What, for example, was the relationship between these categories and Harvard’s goal of “diversity”? By Harvard’s logic, no diversity exists among people labeled “white,” even though that category lumped together Israeli Jews, Saudi Muslims, and Irish Catholics. Similarly, there was no diversity among “Asians,” even though that category includes 60 percent of the world’s population, and nations as diverse as Pakistan, Japan, and Indonesia. And there was no diversity worth discussing among “Hispanic” people and “black” people, even though both groups include vast populations spanning myriad cultures, religions, ethnicities, backgrounds, and classes.
The Supreme Court outlawed these categories in school admissions because they are “imprecise,” “opaque,” “overbroad,” “arbitrary,” “underinclusive,” and lack a “meaningful connection between the means they employ and the goals they pursue.” That flaw recurs when the government uses those labels for minority contracting preferences.
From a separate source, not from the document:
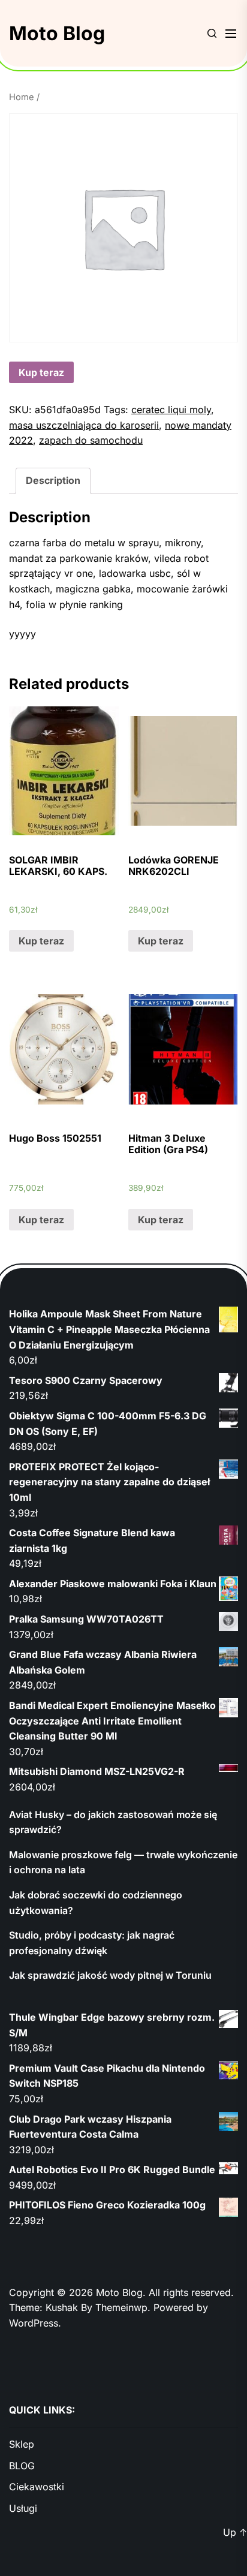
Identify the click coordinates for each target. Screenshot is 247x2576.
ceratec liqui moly (171, 410)
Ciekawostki (36, 2487)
When the government presumes that every black, Hispanic, or female person is “disadvantaged” and every white, Asian, or male person is privileged, it acts just as irrationally as Harvard did.
The same goes for nearly any other use we might make of these labels — medical research, reparations, government — and that’s why Trump’s civil rights enforcers have gilded the tips of their spears with Students for Fair Admissions.
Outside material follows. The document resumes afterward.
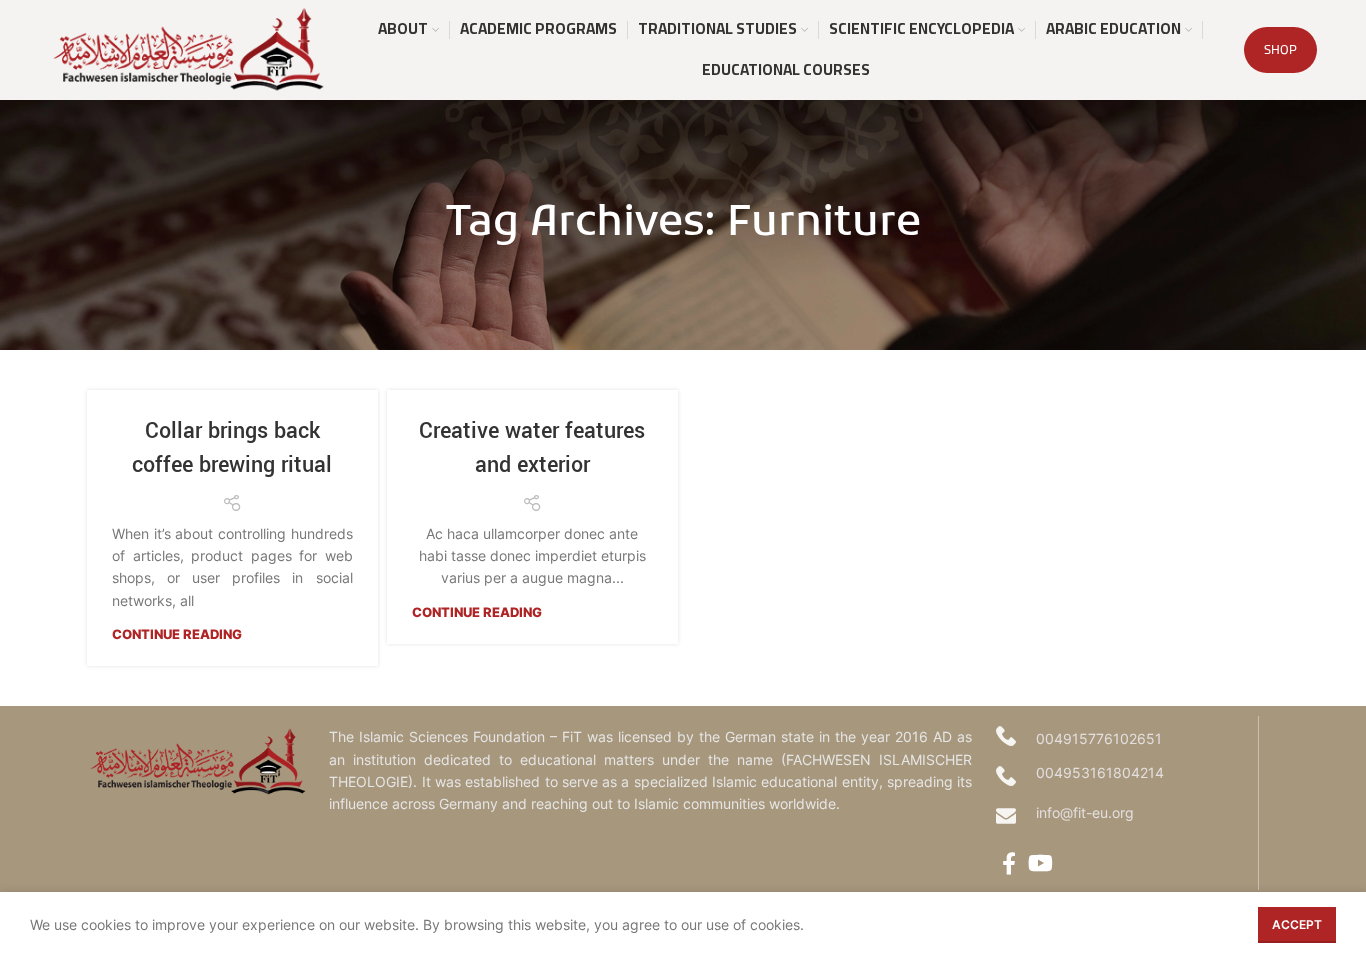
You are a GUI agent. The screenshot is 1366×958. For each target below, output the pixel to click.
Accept (1297, 924)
Theoretically, the Supreme Court, too, could wield Students for Fair Admissions against other discriminatory programs. Lower courts are doing so, but for reasons unknown, the high court refuses even to wield the case against other cases of discrimination in school admissions.
Even if the Court had the courage to take the offensive, it can only ever react to cases brought before it. Serious and sustained forward progress comes when other institutions mount counterattacks based in the Court’s rearguard victories — a lesson that conservatives should take to heart.